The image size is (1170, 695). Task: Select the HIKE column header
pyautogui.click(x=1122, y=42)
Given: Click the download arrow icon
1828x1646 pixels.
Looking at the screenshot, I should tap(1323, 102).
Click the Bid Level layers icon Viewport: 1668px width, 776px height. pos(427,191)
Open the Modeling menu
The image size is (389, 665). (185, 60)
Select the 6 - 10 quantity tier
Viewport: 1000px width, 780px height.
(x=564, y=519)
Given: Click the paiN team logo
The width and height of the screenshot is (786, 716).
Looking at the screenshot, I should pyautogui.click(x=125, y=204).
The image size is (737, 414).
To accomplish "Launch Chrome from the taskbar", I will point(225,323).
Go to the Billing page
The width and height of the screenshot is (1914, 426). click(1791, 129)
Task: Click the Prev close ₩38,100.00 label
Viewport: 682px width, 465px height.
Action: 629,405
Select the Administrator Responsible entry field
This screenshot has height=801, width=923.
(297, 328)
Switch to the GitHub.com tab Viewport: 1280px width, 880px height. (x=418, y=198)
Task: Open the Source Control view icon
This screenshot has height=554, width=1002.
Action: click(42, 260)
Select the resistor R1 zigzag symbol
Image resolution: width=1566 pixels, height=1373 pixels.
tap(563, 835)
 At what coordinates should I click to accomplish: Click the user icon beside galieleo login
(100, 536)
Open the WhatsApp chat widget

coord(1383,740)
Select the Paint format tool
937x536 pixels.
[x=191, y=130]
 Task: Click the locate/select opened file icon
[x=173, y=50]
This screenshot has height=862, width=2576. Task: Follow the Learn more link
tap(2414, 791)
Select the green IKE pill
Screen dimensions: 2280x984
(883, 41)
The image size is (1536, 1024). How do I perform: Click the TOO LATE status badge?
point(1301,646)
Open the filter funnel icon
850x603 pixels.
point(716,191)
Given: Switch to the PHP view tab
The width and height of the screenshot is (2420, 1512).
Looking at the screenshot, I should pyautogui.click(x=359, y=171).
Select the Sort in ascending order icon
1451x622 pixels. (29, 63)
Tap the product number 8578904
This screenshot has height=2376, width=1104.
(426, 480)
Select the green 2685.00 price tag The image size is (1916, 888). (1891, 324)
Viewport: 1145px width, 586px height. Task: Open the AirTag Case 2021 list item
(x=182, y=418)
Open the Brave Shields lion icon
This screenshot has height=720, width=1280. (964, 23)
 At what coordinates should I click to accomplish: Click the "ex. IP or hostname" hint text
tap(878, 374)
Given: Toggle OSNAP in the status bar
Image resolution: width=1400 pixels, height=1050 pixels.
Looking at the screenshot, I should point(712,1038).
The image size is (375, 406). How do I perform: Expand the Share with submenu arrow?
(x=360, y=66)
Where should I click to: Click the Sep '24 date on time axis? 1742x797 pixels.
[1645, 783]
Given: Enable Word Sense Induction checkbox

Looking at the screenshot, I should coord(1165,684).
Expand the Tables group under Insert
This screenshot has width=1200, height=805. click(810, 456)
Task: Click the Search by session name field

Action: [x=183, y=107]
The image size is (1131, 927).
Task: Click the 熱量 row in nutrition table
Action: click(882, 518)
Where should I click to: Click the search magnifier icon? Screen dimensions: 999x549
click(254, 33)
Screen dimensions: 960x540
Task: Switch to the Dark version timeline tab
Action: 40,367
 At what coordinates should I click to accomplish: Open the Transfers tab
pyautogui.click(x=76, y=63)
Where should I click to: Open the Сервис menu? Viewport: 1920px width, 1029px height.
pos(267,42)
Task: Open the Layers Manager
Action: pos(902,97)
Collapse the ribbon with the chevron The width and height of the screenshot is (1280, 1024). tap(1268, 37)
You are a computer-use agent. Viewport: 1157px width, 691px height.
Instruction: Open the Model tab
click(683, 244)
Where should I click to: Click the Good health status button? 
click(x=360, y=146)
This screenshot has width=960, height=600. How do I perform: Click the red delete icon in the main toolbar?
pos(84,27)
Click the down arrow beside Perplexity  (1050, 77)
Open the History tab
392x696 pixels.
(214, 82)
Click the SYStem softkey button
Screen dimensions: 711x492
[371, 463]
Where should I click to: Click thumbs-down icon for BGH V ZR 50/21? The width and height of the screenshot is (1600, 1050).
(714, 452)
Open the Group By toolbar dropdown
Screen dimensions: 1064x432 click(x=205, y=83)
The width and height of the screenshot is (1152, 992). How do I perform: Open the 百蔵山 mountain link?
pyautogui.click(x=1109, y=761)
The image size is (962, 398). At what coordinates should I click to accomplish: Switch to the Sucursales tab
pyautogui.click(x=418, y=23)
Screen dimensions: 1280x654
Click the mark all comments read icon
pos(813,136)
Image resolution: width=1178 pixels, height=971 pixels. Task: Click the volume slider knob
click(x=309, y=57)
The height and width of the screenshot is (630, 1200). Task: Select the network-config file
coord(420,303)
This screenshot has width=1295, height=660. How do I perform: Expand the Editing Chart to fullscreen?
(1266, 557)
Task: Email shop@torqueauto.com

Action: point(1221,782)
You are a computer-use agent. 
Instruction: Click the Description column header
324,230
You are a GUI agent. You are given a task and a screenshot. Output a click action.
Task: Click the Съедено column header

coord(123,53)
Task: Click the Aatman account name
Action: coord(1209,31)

-------

WHAT YOU WILL DO:
Show every line from the entries that includes the word "agent".

ANSWER SPACE:
You are a computer-use agent. Viewport: 1157px width, 691px height.
You are a computer-use agent. 
You are a GUI agent. You are given a task and a screenshot. Output a click action.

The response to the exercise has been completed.